Configuring the FileInput node
When you add a FileInput node to a message flow, configure it to process messages that are read from files.
About this task
- Optional: On the Description tab,
enter a Short description,
a Long description, or both.
You can also rename the node on this tab.
- On the Basic tab, enter the directories
and files to be processed by the FileInput node, together with
what to do with any duplicate files encountered.
- In Input directory,
specify the directory from which the FileInput node obtains files.
Specify the directory as either an absolute or a relative directory
path. If the directory path is relative, it is based on the directory
specified in the environment variable MQSI_FILENODES_ROOT_DIRECTORY.

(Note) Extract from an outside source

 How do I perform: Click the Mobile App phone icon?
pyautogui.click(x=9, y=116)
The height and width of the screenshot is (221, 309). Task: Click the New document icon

An example on Windows systems
is C:\fileinput. An example on UNIX systems is /var/fileinput.
On Windows, if you are specifying a shared directory that is mapped to your local computer, specify the share name instead of the letter that represents the drive; for example \\myshare\mydirectory.
The FileInput node creates an mqsitransitin subdirectory in the specified input directory to hold and lock input files while they are being processed. If an integration server that processes files in this input directory is removed, check the mqsitransitin subdirectory for partially processed or unprocessed files. Move any such files back into the input directory (and remove the integration server UUID prefix from the file names) so that they can be processed by a different integration server. For more information about the mqsitransitin subdirectory, see How multiple file nodes share access to files in the same directory.
Select Include local subdirectories if
you want files in the directory structure under Input directory to be processed.
The integration node must have access to the top-level directory that
you specify; if the integration node does not have access to a particular
subdirectory, that subdirectory is not searched and a message is written
to user trace. Files are processed according to their age, that is
the oldest files are processed first regardless of where they appear
in the directory structure. The decision about whether files are processed
or ignored is determined firstly according to the file name or pattern
and secondly according to the file exclusion pattern.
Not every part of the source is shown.